Marie Battiste and the Decolonization of the Academy
We are delighted by the news that Dr. Marie Battiste has joined Cape Breton University as Special Advisor to the Vice President Academic and to Unama’ki College on decolonizing the academy.
Editor of two CBU Press books (Visioning a Mi’kmaw Humanities, 2017, and Living Treaties, 2016), Marie is a Mi’kmaw educator of the Potlotek First Nation, Professor Emerita at the University of Saskatchewan, a 2019 Pierre Elliott Trudeau Foundation Fellow, and an Honorary Officer of the Order of Canada.
Her passion, research and scholarly work for decolonizing education, protecting Indigenous knowledges, cognitive justice through balancing diverse knowledge systems and languages have earned her graduate degrees from Harvard and Stanford Universities, as well as four honorary degrees from University of Ottawa, Thompson Rivers University, University of Maine and St. Mary’s University.

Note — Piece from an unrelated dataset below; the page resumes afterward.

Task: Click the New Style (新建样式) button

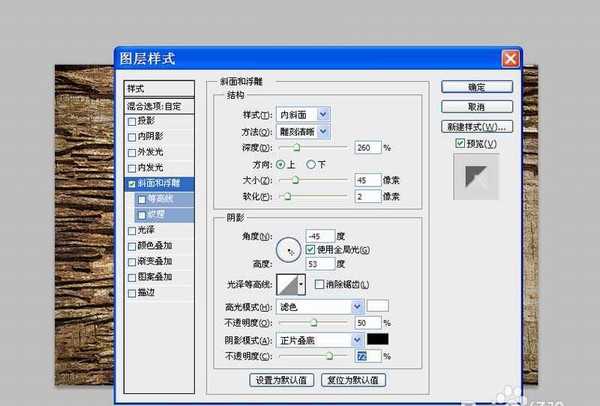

Dr. Battiste’s other scholarly works includes books, chapters in books, journals, and reports, notably Decolonizing Education: Nourishing the Learning Spirit (UBC Press, 2013) and Protecting Indigenous Knowledge and Heritage: A Global Challenge (UBC Press, 2000), a new edition of which is forthcoming, as well as multiple edited book collections, including Reclaiming Indigenous Voice and Vision (UBC Press, 2000) and First Nations Education in Canada: The Circle Unfolds (UBC Press, 1995). More recently, she co-authored a report for the Federation for the Humanities and Social Sciences “Igniting Change: Final Report and Recommendations of the Advisory Committee on Equity, Diversity, Inclusion and Decolonization” (2021).
It’s great to have Marie back in Cape Breton, and to know she will continue to build on her scholarly research and work toward decolonization.